In Munich the ghost of Hitler is omnipresent. It is in the Hofbrauhaus, the world’s most famous beer hall, where in February 24, 1920, Hitler named the Nazi party and gave his first major speech before an audience of 2000. It’s also the place of Hitler’s infamous “Beer Hall Putsch” of 1923 which brought Hitler national fame and public sympathy. But most of the Nazi monster’s presence is felt around Konigsplatz, the square where books were first burned in 1933, the very epicenter of Nazism, with the headquarters of the Hitler Youth, the SA, and the SS.
That Munich is only now building anything to acknowledge the infamy of the area is deeply disturbing. That German youth play instruments in Nazi national headquarters and Hitler’s private office without feeling a little creeped out is distressing. It’s as if Munich has a subterranean, sinister past, lurking just beneath the surface, that noone wishes to acknowledge or discuss.

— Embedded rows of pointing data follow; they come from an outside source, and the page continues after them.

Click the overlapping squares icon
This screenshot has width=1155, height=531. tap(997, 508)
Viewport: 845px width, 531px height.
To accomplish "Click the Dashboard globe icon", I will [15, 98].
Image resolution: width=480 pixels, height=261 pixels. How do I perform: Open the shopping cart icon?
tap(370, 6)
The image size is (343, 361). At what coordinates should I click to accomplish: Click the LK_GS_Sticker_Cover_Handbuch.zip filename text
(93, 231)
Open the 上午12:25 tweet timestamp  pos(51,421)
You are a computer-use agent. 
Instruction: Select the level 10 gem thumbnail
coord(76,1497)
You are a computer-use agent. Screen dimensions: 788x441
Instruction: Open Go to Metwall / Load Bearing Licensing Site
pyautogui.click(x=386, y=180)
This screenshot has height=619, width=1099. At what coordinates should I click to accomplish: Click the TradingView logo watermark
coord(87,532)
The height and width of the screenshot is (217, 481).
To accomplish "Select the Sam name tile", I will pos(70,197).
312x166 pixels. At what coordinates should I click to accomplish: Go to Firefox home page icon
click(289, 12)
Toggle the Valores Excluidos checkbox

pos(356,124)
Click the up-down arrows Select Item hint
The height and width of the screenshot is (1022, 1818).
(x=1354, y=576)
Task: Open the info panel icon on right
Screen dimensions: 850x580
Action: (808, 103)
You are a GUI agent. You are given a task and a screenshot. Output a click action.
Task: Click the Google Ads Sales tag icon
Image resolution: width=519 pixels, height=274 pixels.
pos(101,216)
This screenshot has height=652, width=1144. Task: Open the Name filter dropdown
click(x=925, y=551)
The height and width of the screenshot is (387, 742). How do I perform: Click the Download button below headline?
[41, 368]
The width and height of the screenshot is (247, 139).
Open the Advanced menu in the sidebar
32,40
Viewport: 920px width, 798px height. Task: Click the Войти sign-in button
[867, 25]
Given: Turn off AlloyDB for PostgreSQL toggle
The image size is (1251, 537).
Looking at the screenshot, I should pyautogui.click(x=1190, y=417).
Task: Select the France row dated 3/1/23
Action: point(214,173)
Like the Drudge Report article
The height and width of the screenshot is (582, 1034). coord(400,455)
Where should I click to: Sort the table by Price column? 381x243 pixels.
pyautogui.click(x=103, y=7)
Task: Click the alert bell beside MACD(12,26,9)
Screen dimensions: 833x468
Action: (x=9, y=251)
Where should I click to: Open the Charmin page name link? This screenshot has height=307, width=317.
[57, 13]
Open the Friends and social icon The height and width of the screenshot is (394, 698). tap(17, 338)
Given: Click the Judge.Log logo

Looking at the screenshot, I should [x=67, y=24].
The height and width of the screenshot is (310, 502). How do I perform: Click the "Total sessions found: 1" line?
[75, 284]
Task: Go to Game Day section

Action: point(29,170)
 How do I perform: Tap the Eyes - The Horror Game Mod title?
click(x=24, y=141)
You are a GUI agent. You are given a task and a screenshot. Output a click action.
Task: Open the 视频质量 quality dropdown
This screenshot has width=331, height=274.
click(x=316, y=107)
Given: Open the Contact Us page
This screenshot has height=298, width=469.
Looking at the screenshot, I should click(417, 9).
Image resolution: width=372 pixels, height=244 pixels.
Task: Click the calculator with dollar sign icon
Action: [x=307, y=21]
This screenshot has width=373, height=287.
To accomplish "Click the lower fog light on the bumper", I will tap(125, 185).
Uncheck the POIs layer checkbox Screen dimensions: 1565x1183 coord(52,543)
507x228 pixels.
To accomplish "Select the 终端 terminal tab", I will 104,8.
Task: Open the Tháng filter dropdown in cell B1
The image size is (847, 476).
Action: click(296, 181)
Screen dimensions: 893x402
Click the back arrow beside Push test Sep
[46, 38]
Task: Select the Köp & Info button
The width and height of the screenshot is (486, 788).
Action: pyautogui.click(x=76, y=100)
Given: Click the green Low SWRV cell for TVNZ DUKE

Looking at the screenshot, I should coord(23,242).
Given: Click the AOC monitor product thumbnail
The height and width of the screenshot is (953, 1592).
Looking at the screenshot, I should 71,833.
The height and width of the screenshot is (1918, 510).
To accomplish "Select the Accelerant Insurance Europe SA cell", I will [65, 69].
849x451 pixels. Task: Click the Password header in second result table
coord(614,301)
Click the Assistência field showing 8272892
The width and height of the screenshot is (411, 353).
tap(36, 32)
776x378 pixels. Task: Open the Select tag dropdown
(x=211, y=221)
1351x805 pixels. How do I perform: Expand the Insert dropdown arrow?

While I did not have time to go there on this trip, on my last trip to Munich I visited the site of the murder and hostage-taking of the 11 Israeli athletes of the Munich Olympic games of 1972. Even then I was disappointed to see the tiny, insignificant stone marker outside what is today a residential unit. For goodness sake, they didn’t make the residence into a museum to educate the public about 11 Jewish athletes that came to an international competition and then through German police incompetence were mercilessly butchered?
I have spent a week now in Europe, lecturing to groups in Germany, Switzerland, and Holland. I have publicly commended Germany, on the whole, for their efforts to educate their public about the holocaust, their efforts to warmly welcome and help build a new Jewish community, and Angela Merkel’s strong friendship with Israel.
I have spoken to German Jewish audiences about wearing Yarmulkes and being proudly and identifiably Jewish in public (a reverse of the Yellow star of shame). Of all the messages I carried this one met with the most resistance. A rabbi told me before 400 people on Shabbos that I am unwittingly endangering people’s lives by encouraging them to wear Yarmulkes. The climate in Europe is too hostile, he told me.
I am not a European but I did live in Europe, in Oxford England, for 11 years. And I had my share of anti-Semitic incidents. But a continent that has experienced such a long history of anti-Semitism requires a Jewish community that stands up proudly and unafraid for their identity. And where could it possibly be more important or symbolic than Germany.